◆ Document segment ◆
View Full Version : Bellows droop

19-Nov-2003, 12:01
Ok. This might be a dumb question but I was perusing 8x10 camera sites and I noticed something that happens on my 2d 5x7 as well. This is a sagging bellowes. As my wife's grand mother was fond of saying "gravity will pull many things to your knees without support". Do people notice if this gets in the way of the image and is there a means of supporting the bellows so gravity is not pulling it down?

John Cook
19-Nov-2003, 12:07
A fairly common problem with studio table-tops. Not quite so severe in the field shooting near infinity.

Calumet actually sells supports for their cameras:


I have been known to pack a wad of dark-cloth under there in a pinch.

Mark Sampson
19-Nov-2003, 12:28
More a problem with larger format cameras too. Many older 8x10s have small rings, attached by tabs, on the top of the bellows to slide a retaining rod through.

Reinhold Schable
19-Nov-2003, 12:34
I drive an 8x20 Canham, and with a 600mm or 780mm lens, the bellows really sag. That's why I always carry a piece of 4" wide matboard which can be stood on edge under the bellows. The pleats in the bellows keep the matboard from falling over. Works great.

Michael Kadillak
19-Nov-2003, 13:01
You have probably opened up a shipment and find yourself with some pliable foam packing that instead of putting it in the garbage pile, a piece of it can be cut into a generic wedge and it can be placed under the bellows for the purpose of supporting it. I use such a piece of foam to protect the camera from the metal support members of my backpack when it is not under the bellows doing its thing. Cheers!

19-Nov-2003, 13:20
Sounds like many people have created some imaginative ways to counter the effects of gravity. Has a camera company attempted a solution?

Gene M
19-Nov-2003, 13:50
Bellows Viagra.

David A. Goldfarb
19-Nov-2003, 14:56
Some bellows have loops and cords or velcro tabs to gather the bellows toward the front standard. On my 8x10" Gowland I made them myself out of some ribbon attached with Pliobond and nylon cord.

◆ Study material ◆

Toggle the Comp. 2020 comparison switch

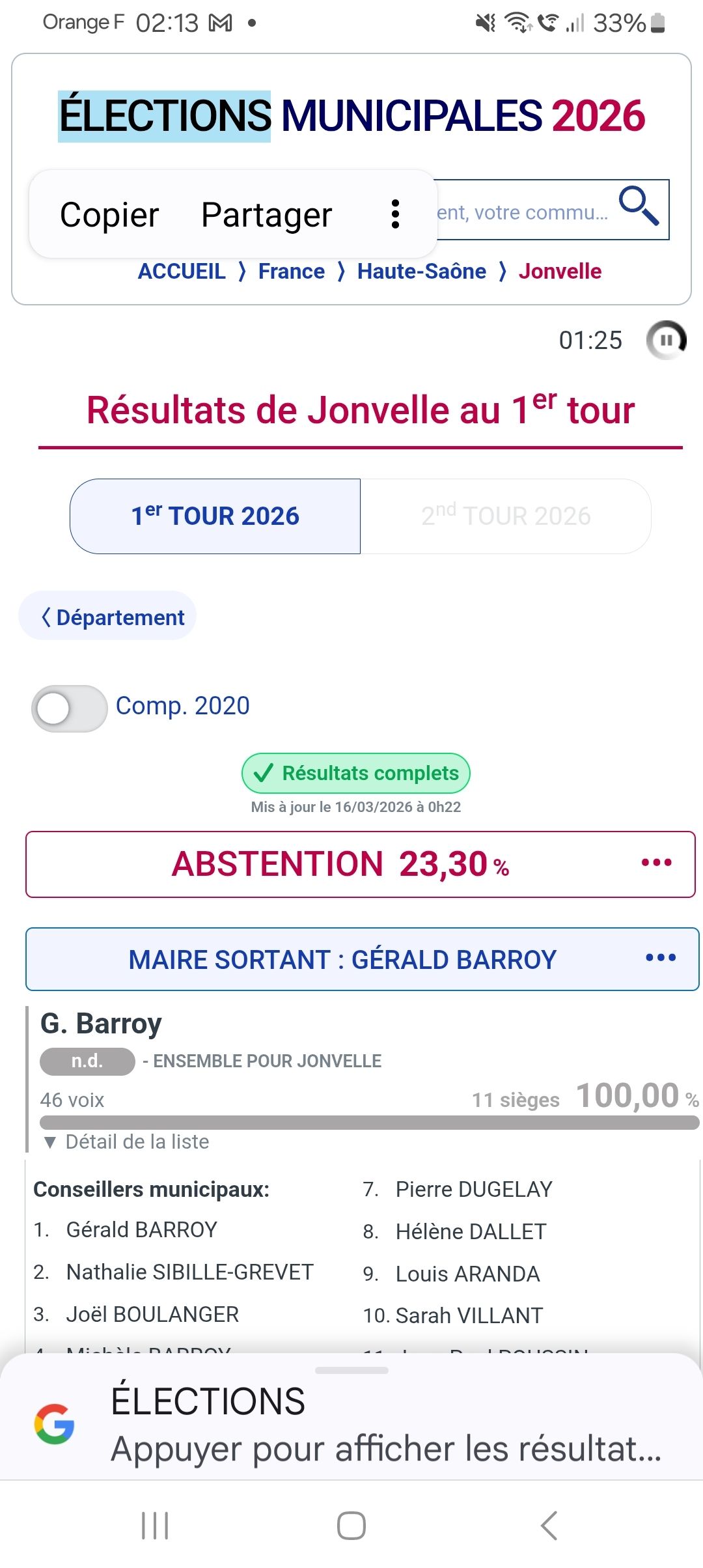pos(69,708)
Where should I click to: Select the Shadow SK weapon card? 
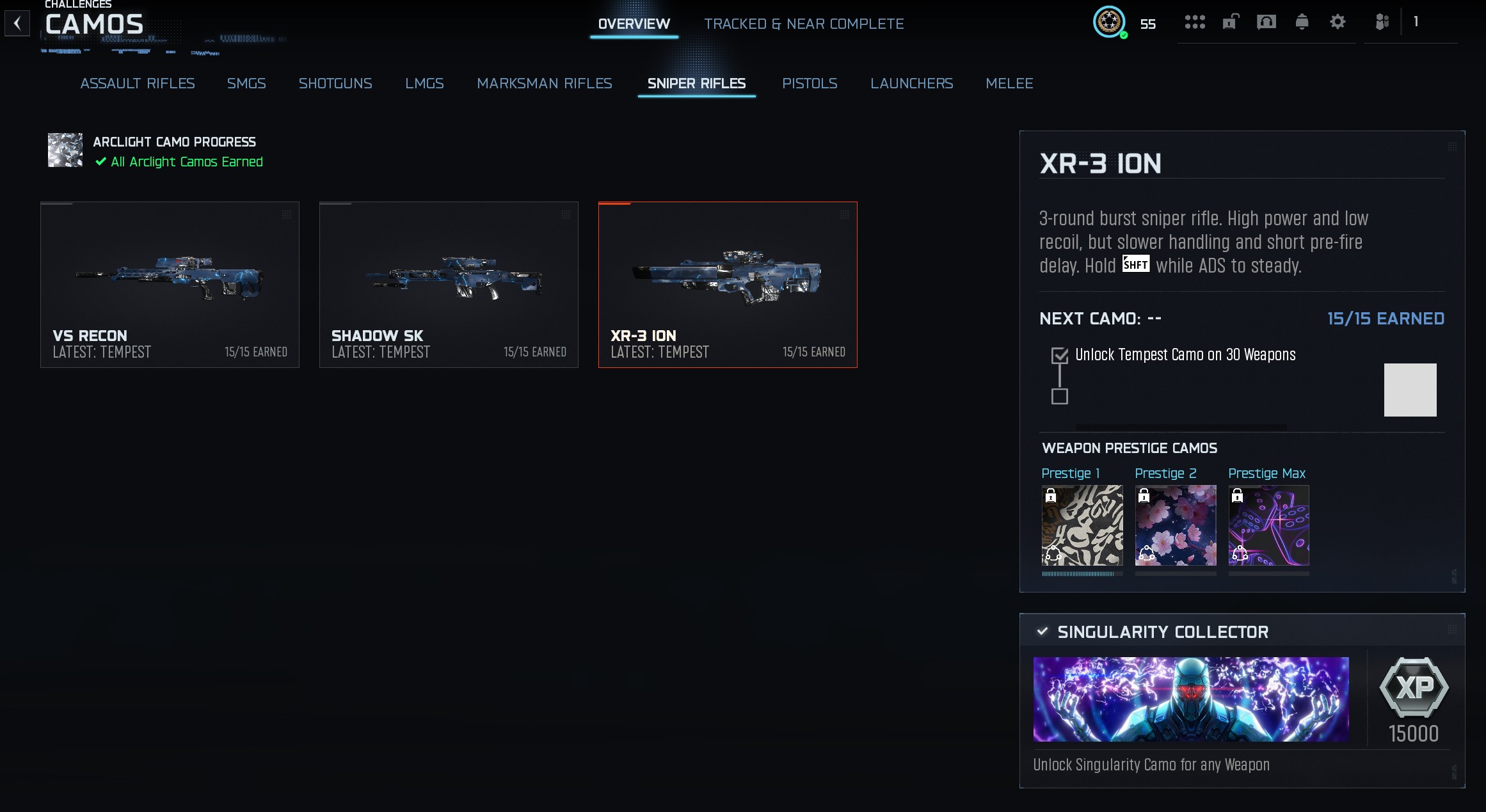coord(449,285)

--

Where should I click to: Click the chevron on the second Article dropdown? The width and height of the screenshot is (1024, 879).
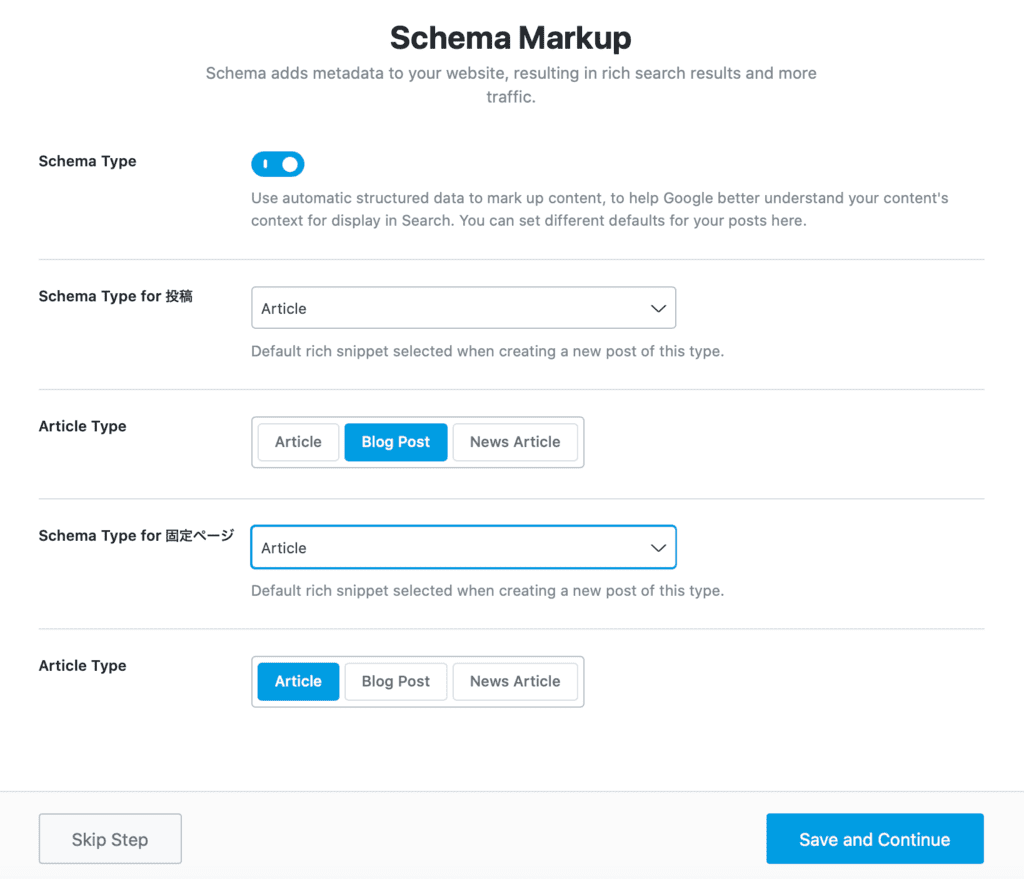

--

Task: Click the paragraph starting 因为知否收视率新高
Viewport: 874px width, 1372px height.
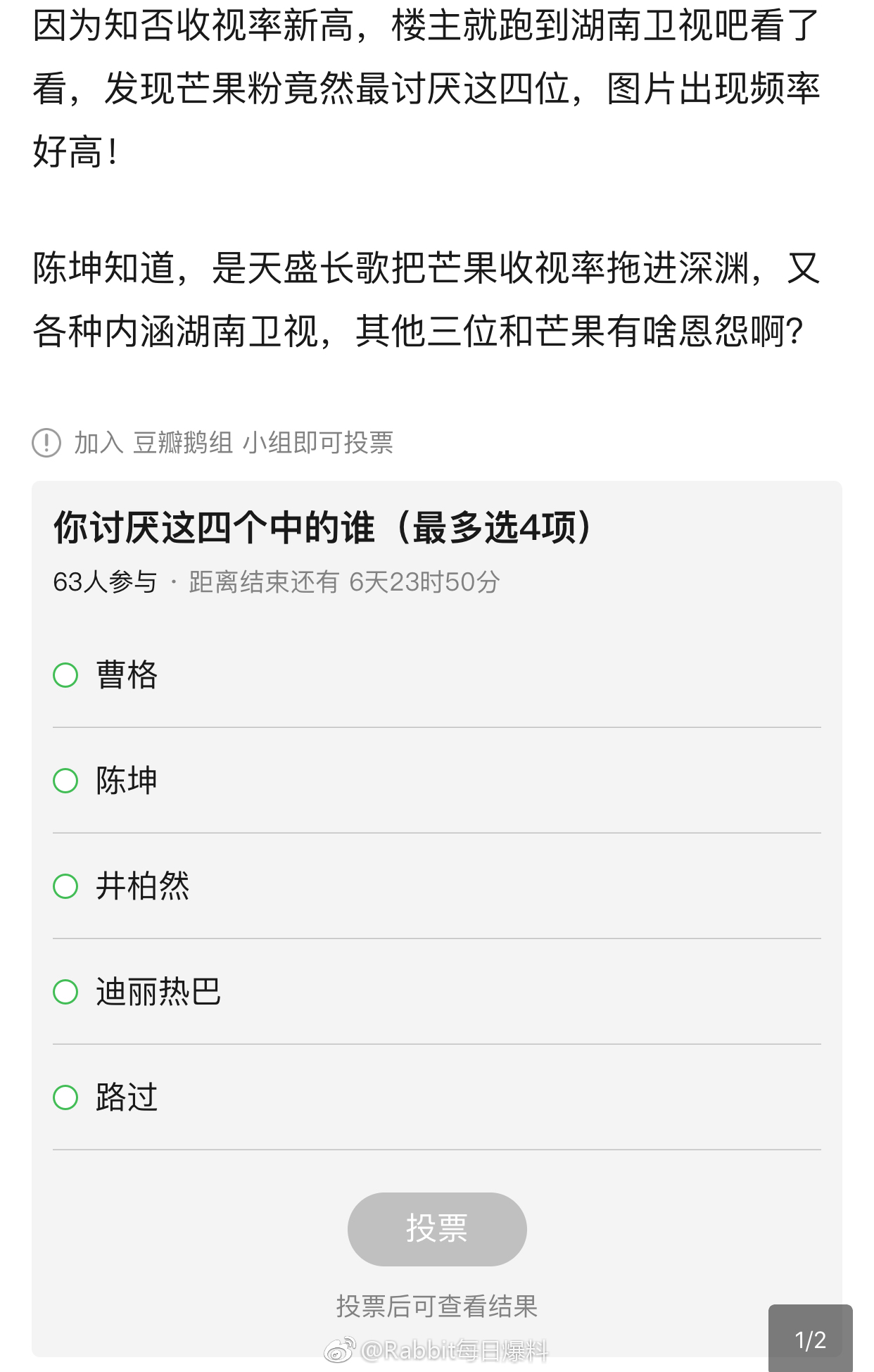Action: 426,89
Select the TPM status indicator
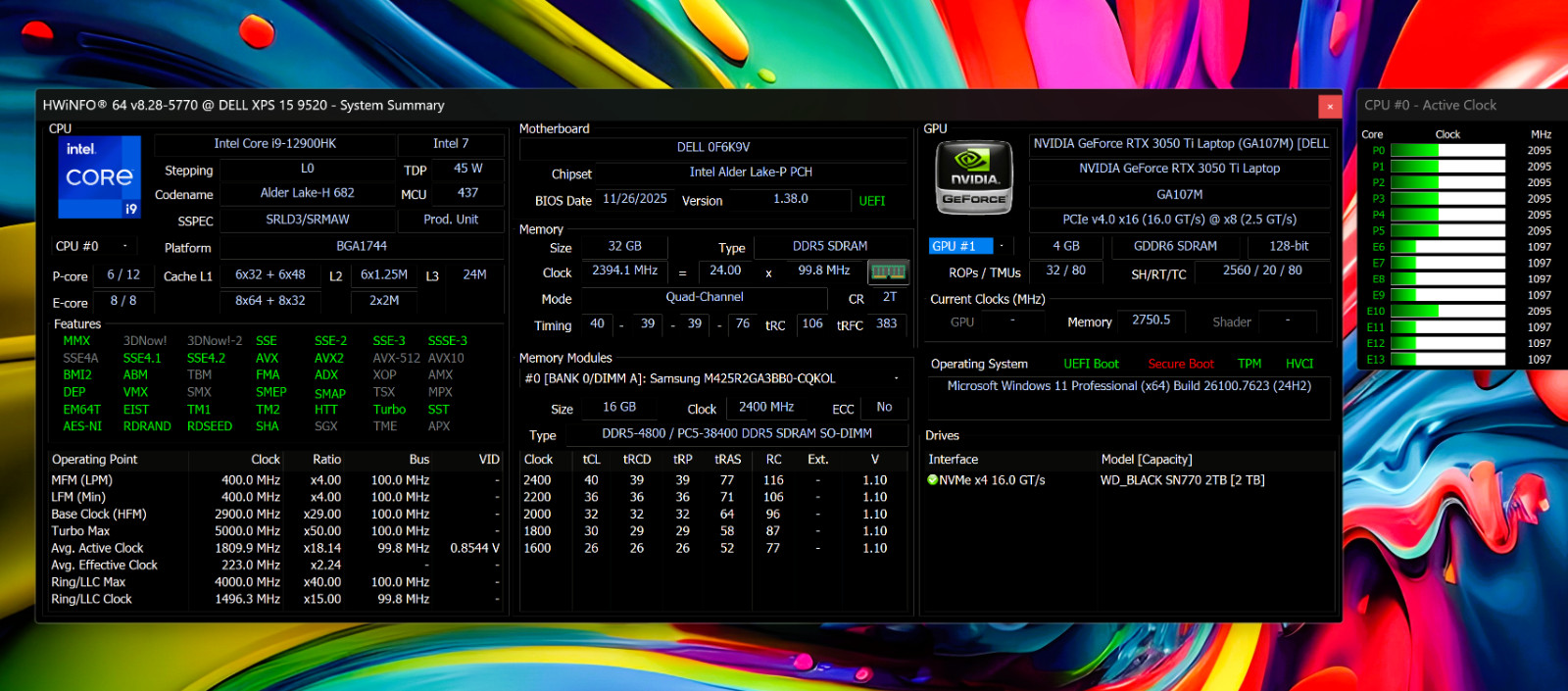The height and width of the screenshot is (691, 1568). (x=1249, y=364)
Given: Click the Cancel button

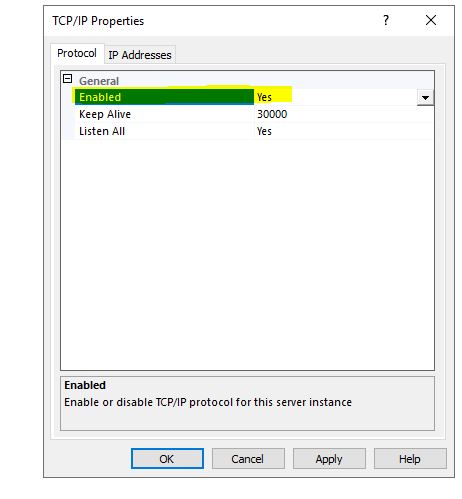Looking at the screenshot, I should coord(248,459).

◆ Questions ◆
1 – Using the bellows droop thread, say whether each statement agrees with it. Answer yes or no for each, and quote the words of the thread that decide it.
(a) Calumet sells supports for its cameras.
(b) Reinhold Schable carries a piece of 6" wide matboard to stand under the bellows.
(c) John Cook says the sagging is more severe in the field when shooting near infinity.
2 – Translate this sentence from the bellows droop thread into Spanish: "The pleats in the bellows keep the matboard from falling over."

◆ Exercise results ◆
1 –
(a) Yes: "Calumet actually sells supports for their cameras"
(b) No: "I always carry a piece of 4" wide matboard which can be stood on edge under the bellows"
(c) No: "Not quite so severe in the field shooting near infinity."

2 – Los pliegues del fuelle evitan que el cartón de paspartú se caiga.